Hm, I think we need to clarify this in LangRef. We definitely assume this interpretation (unsigned base and signed offset) in some places (e.g. https://github.com/llvm/llvm-project/blob/c938b4a1ed43f3075155e16a7c2792ca8c122258/llvm/lib/Analysis/ScalarEvolution.cpp#L5061-L5072 and I'm pretty sure I've seen it elsewhere as well), but LangRef is really not clear on this point. It's also not completely obvious where the assumption that the pointer address space is unsigned comes from. E.g. on x86-64 the canonical address space is signed (but I don't know about other architectures). We need to clarify whether having an allocated object at [0xffffffff, 0x00000001] is legal (signed address space), [0x7fffffff, 0x80000001] is legal (unsigned address space) or both.

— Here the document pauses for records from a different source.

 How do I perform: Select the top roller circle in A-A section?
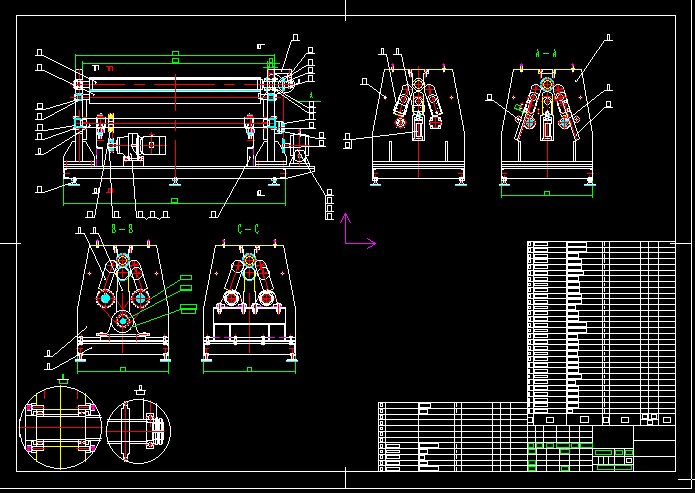pos(546,90)
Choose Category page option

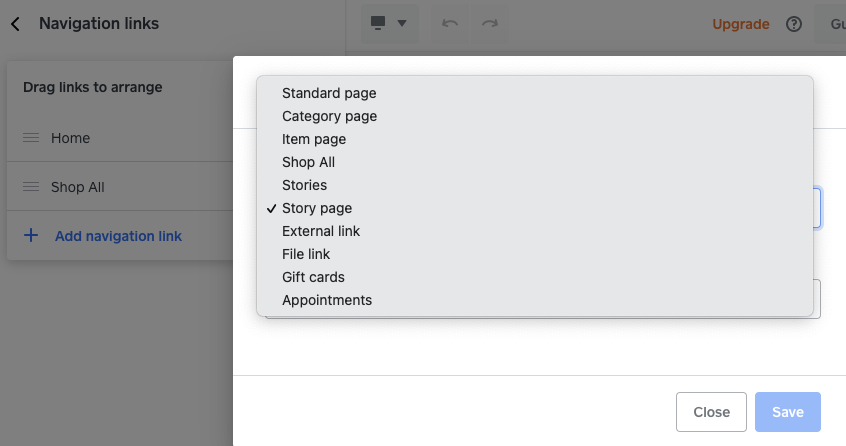click(x=329, y=116)
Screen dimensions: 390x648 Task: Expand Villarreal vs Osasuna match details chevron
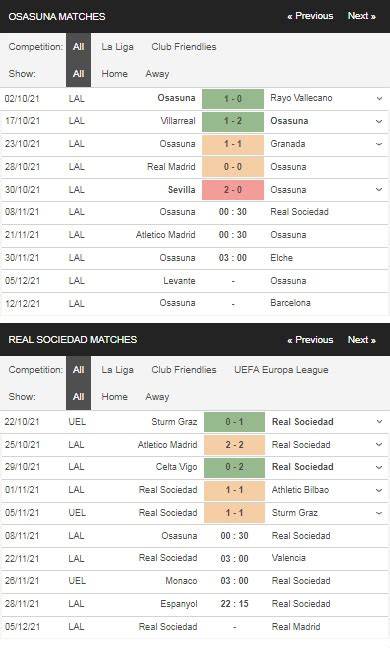coord(379,121)
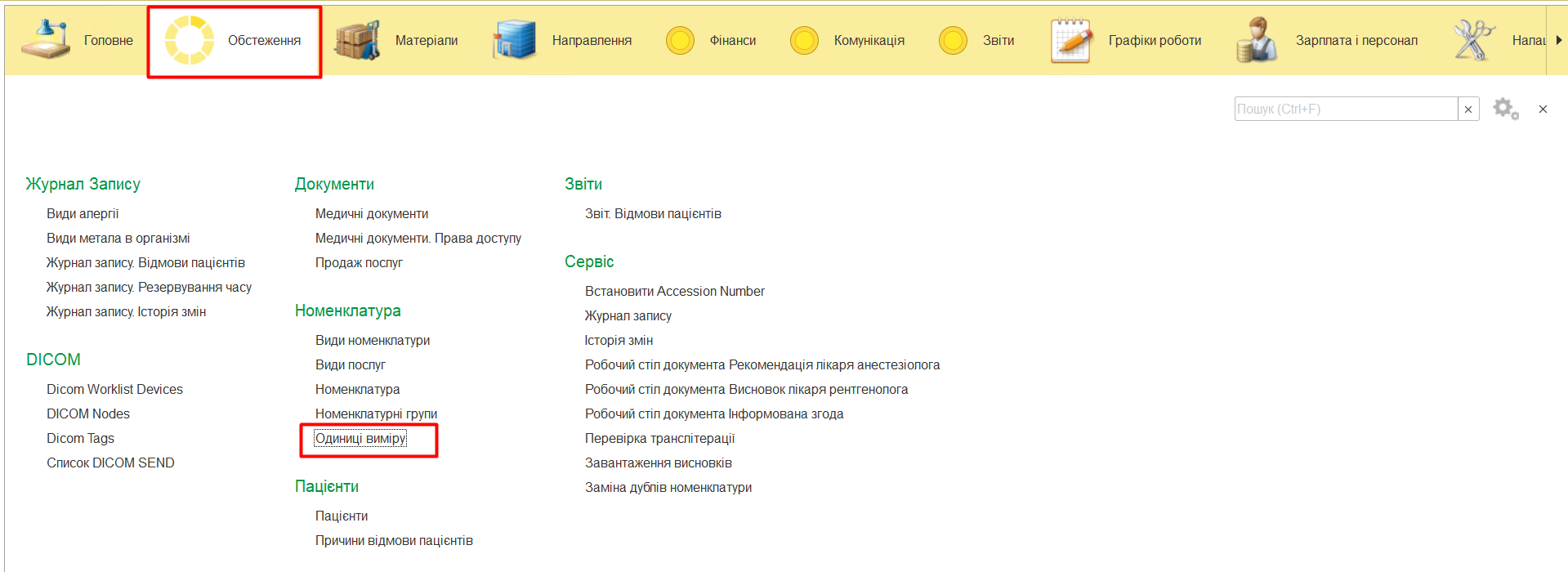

nlopes added a comment.Nov 3 2020, 5:31 AM

Hm, I think we need to clarify this in LangRef. We definitely assume this interpretation (unsigned base and signed offset) in some places (e.g. https://github.com/llvm/llvm-project/blob/c938b4a1ed43f3075155e16a7c2792ca8c122258/llvm/lib/Analysis/ScalarEvolution.cpp#L5061-L5072 and I'm pretty sure I've seen it elsewhere as well), but LangRef is really not clear on this point. It's also not completely obvious where the assumption that the pointer address space is unsigned comes from. E.g. on x86-64 the canonical address space is signed (but I don't know about other architectures). We need to clarify whether having an allocated object at [0xffffffff, 0x00000001] is legal (signed address space), [0x7fffffff, 0x80000001] is legal (unsigned address space) or both.

Agreed. One thing that seems certain (though not mentioned in LangRef) is that a single allocation can only use up to half of the address space. Otherwise can't have positive and negative offsets; we need 1 bit for the sign.
For the issue you mention, we need a little survey of the hardware out there to understand if there's commonality or not (I've no clue).

qcolombet accepted this revision.Nov 4 2020, 9:47 AM
This revision is now accepted and ready to land.Nov 4 2020, 9:47 AM
This revision was landed with ongoing or failed builds.Nov 13 2020, 8:58 AM
This revision was automatically updated to reflect the committed changes.